One of my favorite parts of the Star Wars Universe is the underworld of smugglers, bounty hunters, and other scum and villainy. Star Wars: Outer Rim from Fantasy Flight Games brings the underworld to your table. You play characters like Han Solo, Boba Fett and more. You try to go around the planets of the Outer Rim, buying and selling cargo (legal or not so legal), doing missions for payment, finding bounties to kill or capture, and testing your skills. You need to gain 10 or more Fame points to make you the most famous scoundrel in the Outer Rim and win the game.
Disclosure: Please note that some of the links in this post are affiliate links and if you go through them to make a purchase, I will earn a commission. I link these companies and their products because of their quality and not because of the commission I receive from your purchases. The decision is yours, and whether or not you decide to buy something is completely up to you.
The game is set up with a curved Outer Rim space map. Each planet is connected by Navpoints which you navigate your ship. This is a very cool map that does not take up too much material and you can put the market decks and other accessories that players use underneath.
You start out with a Player board that has sliders on the right side that keep track of your reputation with the many factions like the Empire, Rebels, Hutts and more. You place your character card under it. I chose Han Solo of course. And you have two starter ships to choose from. The Ship board is placed next to your player board. Player boards lets you add bounties, jobs, and gear cards. The Ship Board lets you add cargo, mods, and crew cards. And you can buy better ships when you make enough credits.
Patrolling the Outer Rim are patrol ships from the 4 factions. Watch out. If you encounter a ship on the same navpoint or planet and you have a negative reputation with its faction, you have to fight it. Having a neutral reputation with it just stops your movement for that turn. You can continue moving if you have a positive reputation.
Each player needs to find their bounties, do jobs which required skill checks, trade cargo to help increase their income and more importantly increase their Fame points. The game plays more like multiplayer solitaire where there is not too much player interaction unless you want to trade with another or if you have a card that lets you can steal from them. Also if a player has a crew member and another has a bounty on that crew, they can attack the crew member and the player has the option to defend their crew member.
I played the game solo using the AI player where you set up an extra player with everything but they have a special purple AI deck where you draw a card that tells you what the AI player does each turn. The AI player doesn't interact with you directly, but it will discard a card from one of the decks of the market row and may deny you a card you may want. And you must get 10 Fame point before the AI does. So you are racing against time. I won by doing a job that required skill checks to get 2 Fame points I needed to win. The AI was one Fame Point shy of winning. And I had failed the job earlier but kept it so I can try it again. I barely completed the job too.
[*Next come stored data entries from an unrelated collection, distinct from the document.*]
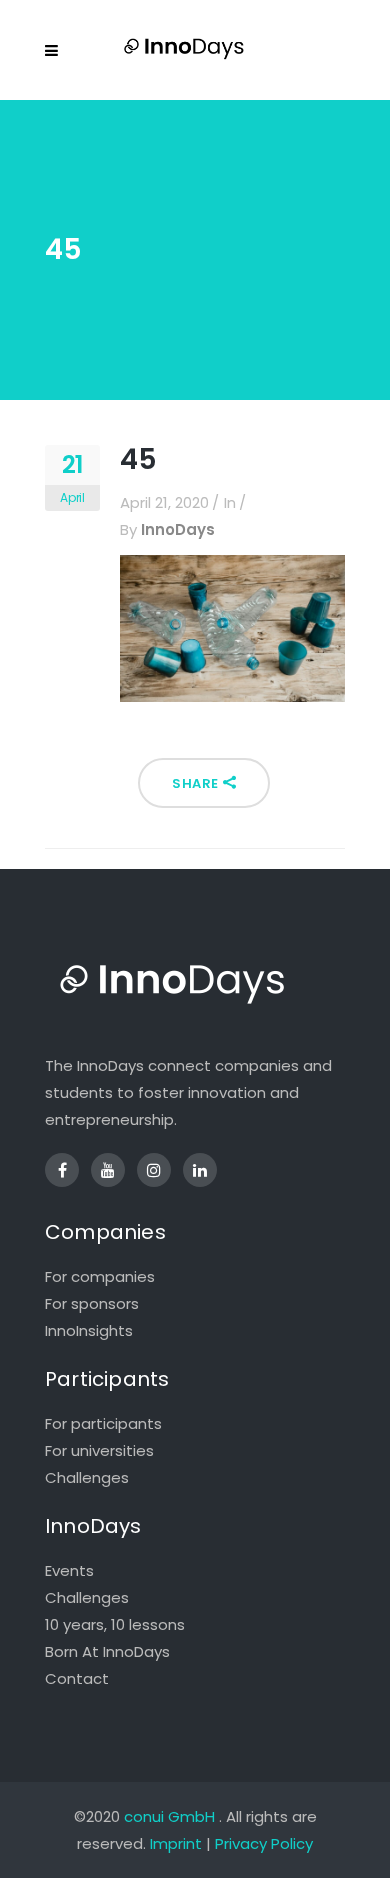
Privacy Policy (264, 1843)
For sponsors (92, 1303)
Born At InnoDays (107, 1651)
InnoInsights (89, 1330)
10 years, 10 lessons (115, 1624)
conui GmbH (169, 1816)
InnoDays (178, 529)
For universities (99, 1450)
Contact (77, 1678)
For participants (103, 1423)
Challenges (87, 1477)
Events (69, 1570)
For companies (100, 1276)
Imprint (176, 1843)
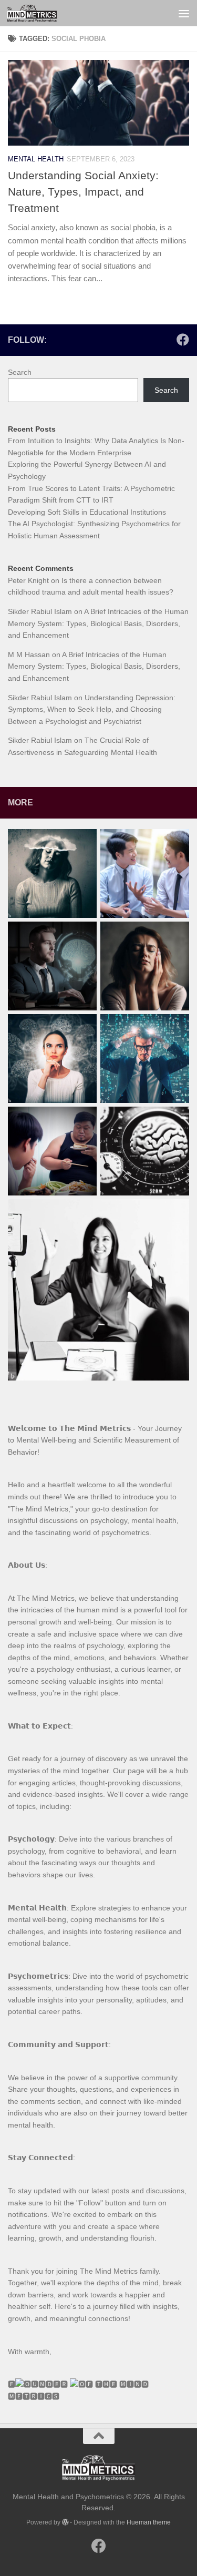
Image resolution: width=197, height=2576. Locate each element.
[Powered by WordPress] (65, 2522)
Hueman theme (149, 2522)
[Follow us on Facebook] (183, 339)
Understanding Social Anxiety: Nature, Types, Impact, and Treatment (83, 191)
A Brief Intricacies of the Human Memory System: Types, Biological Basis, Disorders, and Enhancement (98, 623)
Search (20, 372)
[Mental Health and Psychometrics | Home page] (40, 13)
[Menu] (184, 13)
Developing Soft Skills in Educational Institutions (87, 512)
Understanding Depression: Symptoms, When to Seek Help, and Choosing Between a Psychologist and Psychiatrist (91, 709)
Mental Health (36, 159)
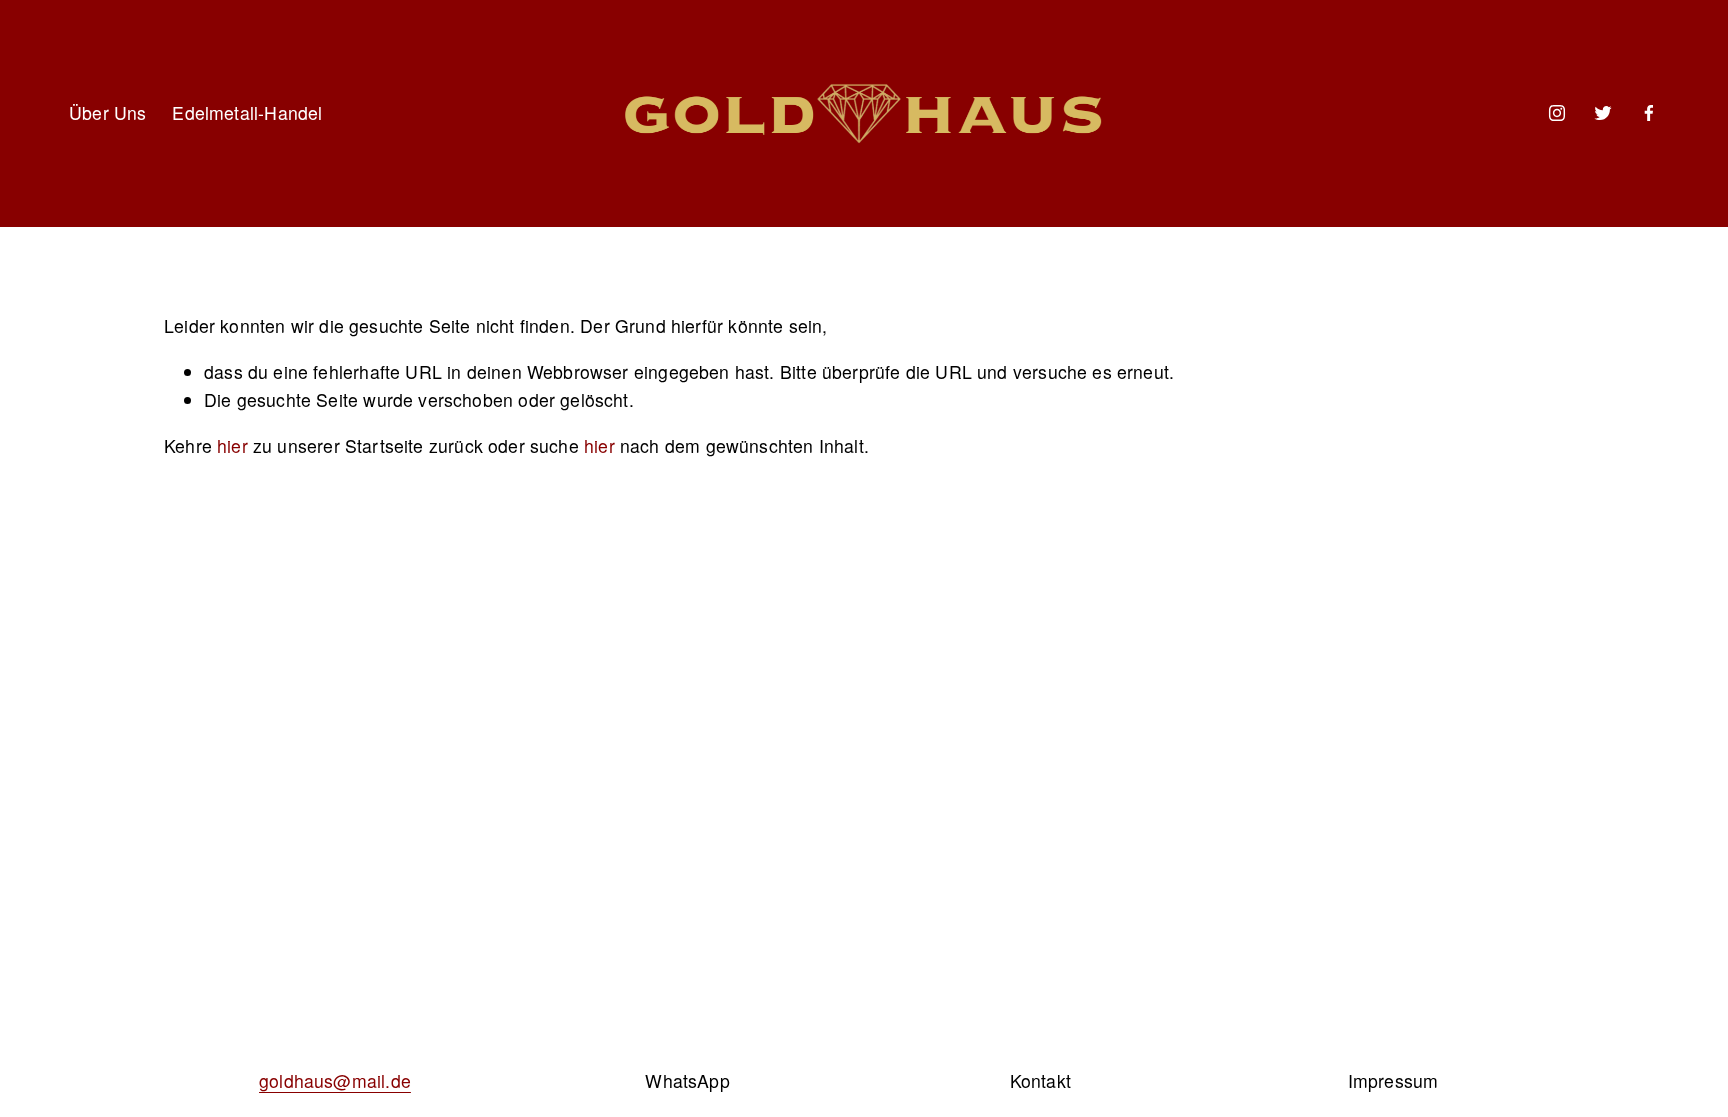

I really liked this game as a solo player. It was exciting to play Han Solo and I even bought the YT-1300 Light Freighter even though I had to have conditions to convert it into the Millennium Falcon which I didn't meet. I love the assortment of ships to buy as well as mods, gear, and crew you can add to yourself. This makes the gameplay different every time and increase the replayability.
I liked doing jobs even though I was at the mercy of the dice with my skills checks. There should be better way of mitigating the luck without having the find the right crew or right card that may help. The Patrol ships that move around the board gave some good challenges when I had a bad reputation with a faction and that faction scout ship encounters me forcing me to combat it.
But some people may have a problem with the limited player interactions. It does play like multiplayer solitaire. But as a solo board gamer, that is not a problem for me. But when I play with others, it may not be as exciting. And you will do alot of waiting as each player does each turn to completion. They should have divided it up into phases for each player to do like everyone does the first phase of moving, healing or gaining credits in order and then do the second market phase in order. And then everyones does the Encounter phase in order.
Overall, this is a solid game of playing scummy morally flexible characters or at least be an anti-hero. I recommend this game especially if you are a solo board gamer.